→ Action item
Among the entries below, copy every line that carries the word "value".

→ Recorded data
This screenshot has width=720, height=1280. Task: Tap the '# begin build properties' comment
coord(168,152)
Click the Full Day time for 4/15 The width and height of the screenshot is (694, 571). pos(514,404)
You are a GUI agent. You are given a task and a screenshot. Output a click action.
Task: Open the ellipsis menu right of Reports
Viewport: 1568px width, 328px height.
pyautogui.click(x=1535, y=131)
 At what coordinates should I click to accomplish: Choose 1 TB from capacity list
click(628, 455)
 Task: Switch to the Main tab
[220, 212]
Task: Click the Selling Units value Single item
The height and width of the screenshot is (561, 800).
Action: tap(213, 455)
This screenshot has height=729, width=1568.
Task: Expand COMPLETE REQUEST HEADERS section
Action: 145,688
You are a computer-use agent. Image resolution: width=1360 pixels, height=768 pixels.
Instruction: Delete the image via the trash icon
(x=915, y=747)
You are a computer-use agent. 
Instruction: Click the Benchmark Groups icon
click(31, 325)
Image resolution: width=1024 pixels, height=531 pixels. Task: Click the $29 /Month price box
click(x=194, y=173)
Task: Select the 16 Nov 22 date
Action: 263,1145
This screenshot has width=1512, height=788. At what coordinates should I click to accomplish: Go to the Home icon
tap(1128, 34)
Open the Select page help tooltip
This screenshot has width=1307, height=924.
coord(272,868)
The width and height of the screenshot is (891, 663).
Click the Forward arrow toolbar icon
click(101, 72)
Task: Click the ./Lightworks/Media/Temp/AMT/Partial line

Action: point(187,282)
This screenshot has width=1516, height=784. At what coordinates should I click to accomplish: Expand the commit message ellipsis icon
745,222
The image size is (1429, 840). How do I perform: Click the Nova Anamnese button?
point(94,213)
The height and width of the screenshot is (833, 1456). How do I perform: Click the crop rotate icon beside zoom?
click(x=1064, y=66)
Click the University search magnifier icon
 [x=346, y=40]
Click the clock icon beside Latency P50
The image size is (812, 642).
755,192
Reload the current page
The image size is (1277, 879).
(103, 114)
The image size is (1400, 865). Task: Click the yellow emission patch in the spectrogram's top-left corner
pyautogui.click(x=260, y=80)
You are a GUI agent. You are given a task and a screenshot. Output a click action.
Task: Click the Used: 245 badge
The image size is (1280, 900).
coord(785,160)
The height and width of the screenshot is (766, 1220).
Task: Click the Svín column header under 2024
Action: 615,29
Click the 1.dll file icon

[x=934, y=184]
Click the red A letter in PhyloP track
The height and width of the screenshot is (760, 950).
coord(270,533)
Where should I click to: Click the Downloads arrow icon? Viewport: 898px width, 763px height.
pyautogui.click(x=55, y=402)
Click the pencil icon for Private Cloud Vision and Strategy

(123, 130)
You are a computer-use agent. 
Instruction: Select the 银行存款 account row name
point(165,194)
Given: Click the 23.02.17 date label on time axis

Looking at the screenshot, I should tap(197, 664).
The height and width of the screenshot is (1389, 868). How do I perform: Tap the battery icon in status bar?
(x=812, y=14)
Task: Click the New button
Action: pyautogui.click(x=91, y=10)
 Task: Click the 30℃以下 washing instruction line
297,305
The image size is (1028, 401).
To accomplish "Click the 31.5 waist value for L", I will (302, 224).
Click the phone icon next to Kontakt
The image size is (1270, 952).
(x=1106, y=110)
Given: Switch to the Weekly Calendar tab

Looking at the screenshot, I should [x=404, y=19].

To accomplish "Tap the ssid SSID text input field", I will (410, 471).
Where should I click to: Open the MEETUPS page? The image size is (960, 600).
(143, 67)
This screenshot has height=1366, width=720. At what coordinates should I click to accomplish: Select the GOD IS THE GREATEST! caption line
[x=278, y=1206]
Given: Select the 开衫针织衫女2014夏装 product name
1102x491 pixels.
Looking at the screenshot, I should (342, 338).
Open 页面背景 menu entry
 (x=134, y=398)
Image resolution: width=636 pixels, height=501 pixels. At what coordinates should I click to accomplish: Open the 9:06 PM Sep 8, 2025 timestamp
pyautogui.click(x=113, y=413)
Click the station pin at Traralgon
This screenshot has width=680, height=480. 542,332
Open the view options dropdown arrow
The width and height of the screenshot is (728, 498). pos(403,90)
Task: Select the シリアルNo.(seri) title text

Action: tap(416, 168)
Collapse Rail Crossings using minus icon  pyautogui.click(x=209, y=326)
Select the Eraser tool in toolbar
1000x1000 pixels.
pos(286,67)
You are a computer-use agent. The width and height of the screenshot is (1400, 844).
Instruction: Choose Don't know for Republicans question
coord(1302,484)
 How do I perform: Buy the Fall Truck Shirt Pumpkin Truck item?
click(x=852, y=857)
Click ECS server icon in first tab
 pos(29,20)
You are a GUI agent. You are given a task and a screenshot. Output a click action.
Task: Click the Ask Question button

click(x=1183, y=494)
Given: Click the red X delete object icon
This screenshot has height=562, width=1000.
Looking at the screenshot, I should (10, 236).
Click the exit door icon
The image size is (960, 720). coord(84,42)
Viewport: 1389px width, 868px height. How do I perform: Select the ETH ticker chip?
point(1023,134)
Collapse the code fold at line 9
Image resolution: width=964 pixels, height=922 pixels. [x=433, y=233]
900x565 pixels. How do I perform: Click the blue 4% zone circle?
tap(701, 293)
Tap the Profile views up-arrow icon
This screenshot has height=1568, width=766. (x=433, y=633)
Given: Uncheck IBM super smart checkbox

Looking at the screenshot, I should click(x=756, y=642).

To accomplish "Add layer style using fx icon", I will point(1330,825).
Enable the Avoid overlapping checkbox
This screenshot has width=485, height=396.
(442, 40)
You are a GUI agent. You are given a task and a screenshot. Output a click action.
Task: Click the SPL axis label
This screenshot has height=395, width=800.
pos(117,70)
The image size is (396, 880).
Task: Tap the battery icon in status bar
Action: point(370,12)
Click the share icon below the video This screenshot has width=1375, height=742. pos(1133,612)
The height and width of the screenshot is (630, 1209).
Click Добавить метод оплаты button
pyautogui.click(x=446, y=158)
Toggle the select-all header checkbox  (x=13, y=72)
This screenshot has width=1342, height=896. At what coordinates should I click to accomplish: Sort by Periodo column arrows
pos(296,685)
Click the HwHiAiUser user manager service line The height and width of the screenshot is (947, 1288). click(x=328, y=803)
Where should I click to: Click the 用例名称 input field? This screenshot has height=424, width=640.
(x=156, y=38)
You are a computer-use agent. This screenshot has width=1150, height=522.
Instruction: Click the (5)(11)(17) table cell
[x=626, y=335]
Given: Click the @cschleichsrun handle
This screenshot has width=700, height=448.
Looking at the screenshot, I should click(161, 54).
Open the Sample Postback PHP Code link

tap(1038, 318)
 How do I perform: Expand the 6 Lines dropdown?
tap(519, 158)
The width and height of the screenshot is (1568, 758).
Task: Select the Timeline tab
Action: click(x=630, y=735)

→ Response to the exercise
Task: Click the Selling Units value Single item
To accomplish "Click the 31.5 waist value for L", I will (302, 224).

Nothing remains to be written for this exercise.